First, a resin molded article that has a sheet shape and includes a frame of a three-dimensional network structure (which may be simply called “resin molded article” hereinafter) is prepared. A polyurethane resin or a melamine resin can be used as the resin molded article. FIG. 4 illustrates a photograph of a foamed urethane resin that includes a frame of a three-dimensional network structure.

Next, an electro-conductive treatment (electro-conductive treatment step) is performed on the surface of the frame of the resin molded article by applying carbon powder to the surface of the frame of the resin molded article.

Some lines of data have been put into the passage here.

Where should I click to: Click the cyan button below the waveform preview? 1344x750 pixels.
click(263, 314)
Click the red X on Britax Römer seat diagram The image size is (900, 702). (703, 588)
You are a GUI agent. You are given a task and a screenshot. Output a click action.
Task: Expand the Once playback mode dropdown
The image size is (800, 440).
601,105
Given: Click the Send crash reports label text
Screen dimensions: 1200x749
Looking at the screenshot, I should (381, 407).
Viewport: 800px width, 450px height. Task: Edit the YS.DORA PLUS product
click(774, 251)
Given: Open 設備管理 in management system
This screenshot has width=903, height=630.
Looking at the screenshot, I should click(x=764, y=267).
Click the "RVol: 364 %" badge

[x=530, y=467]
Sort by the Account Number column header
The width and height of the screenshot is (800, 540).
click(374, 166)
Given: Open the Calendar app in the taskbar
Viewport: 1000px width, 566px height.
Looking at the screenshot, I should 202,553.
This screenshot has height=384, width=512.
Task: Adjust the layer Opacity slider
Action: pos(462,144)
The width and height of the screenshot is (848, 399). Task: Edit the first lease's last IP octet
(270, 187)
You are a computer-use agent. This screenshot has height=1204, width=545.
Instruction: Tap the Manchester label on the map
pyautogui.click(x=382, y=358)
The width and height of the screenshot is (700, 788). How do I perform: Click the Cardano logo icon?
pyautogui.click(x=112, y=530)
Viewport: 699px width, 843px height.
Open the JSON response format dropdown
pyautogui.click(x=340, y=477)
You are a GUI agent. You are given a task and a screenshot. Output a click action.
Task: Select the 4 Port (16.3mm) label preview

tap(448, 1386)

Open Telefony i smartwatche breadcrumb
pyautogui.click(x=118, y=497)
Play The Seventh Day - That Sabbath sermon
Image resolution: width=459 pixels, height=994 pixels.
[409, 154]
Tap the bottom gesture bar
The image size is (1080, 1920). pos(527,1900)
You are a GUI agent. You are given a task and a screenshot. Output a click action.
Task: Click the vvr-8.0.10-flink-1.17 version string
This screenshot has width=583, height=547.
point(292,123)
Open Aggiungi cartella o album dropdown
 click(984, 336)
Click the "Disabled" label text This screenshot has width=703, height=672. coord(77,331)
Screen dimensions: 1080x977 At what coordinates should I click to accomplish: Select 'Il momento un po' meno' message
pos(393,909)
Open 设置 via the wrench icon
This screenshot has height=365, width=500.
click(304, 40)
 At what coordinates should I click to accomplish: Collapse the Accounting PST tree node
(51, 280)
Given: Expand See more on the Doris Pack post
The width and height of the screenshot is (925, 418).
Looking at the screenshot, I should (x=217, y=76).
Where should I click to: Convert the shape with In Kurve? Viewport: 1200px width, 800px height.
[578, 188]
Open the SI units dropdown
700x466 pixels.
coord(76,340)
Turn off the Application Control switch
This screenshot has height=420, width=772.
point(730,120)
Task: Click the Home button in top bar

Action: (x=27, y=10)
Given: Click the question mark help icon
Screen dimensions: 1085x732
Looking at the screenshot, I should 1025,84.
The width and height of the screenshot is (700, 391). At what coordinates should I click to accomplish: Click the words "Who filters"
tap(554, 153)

Examples of the carbon powder used in the electro-conductive treatment include amorphous carbon powder such as carbon black and carbon powder such as graphite.

—Plating Step—

In the plating step, nickel electroplating is performed using, as a base material, the resin molded article, the surface of the frame of which has been made electrically conductive. Instead of electroplating, nickel sputtering and/or electroless nickel plating may be employed to form a nickel film. However, from the viewpoints of productivity and cost, electroplating is preferable.

Nickel electroplating may be performed by a known technique. As the plating bath, any known or commercially available plating bath, such as a Watts bath, a chloride bath, or a sulfamate bath, may be used. Nickel electroplating may be performed by immersing the resin molded article resulting from the electro-conductive treatment into a plating bath, connecting the resin molded article to a cathode and connecting a nickel counter electrode plate to an anode, and applying a direct current or a pulse intermittent current.

—Resin Molded Article Removing Step—

After the plating step, the resin molded article that is formed with a nickel plating film on the surface of its frame is subjected to heat treatment in an oxidizing atmosphere, and thereby the resin molded article used as the base material is removed. The removal of the resin molded article may be performed, for example, by heating the resin molded article to a temperature of about 600° C. or higher and about 800° C. or lower, preferably about 600° C. or higher and 700° C. or lower in an oxidizing atmosphere such as air. Thereby, the resin molded article used as the base material is burned off, and the porous body which contains nickel as a main component is obtained.

—Carbon Removing Step—

Although the resin molded article used as the base material may be removed by the resin molded article removing step described above, the amorphous carbon powder or carbon powder used in the electro-conductive treatment may remain in the interior portion (the hollow interior) of the frame of the porous body containing nickel as a primary component (a nickel plating film). Such carbon powder may become a source of chromium carbide in the alloying step of nickel and chromium to be described later. Thus, when it is desired to reduce the amount of chromium carbide contained in the frame of the metal porous body according to an embodiment of the present disclosure, it is preferable to remove the carbon powder. When the amount of carbon remaining in the frame of the porous body containing nickel as a main component is 0.7 mass % or more, Cr₇C₃ is generated in the alloying step (chromizing treatment) which will be described later. Moreover, if a large amount of chromium is supplied, Cr₂₃C₆ will be generated.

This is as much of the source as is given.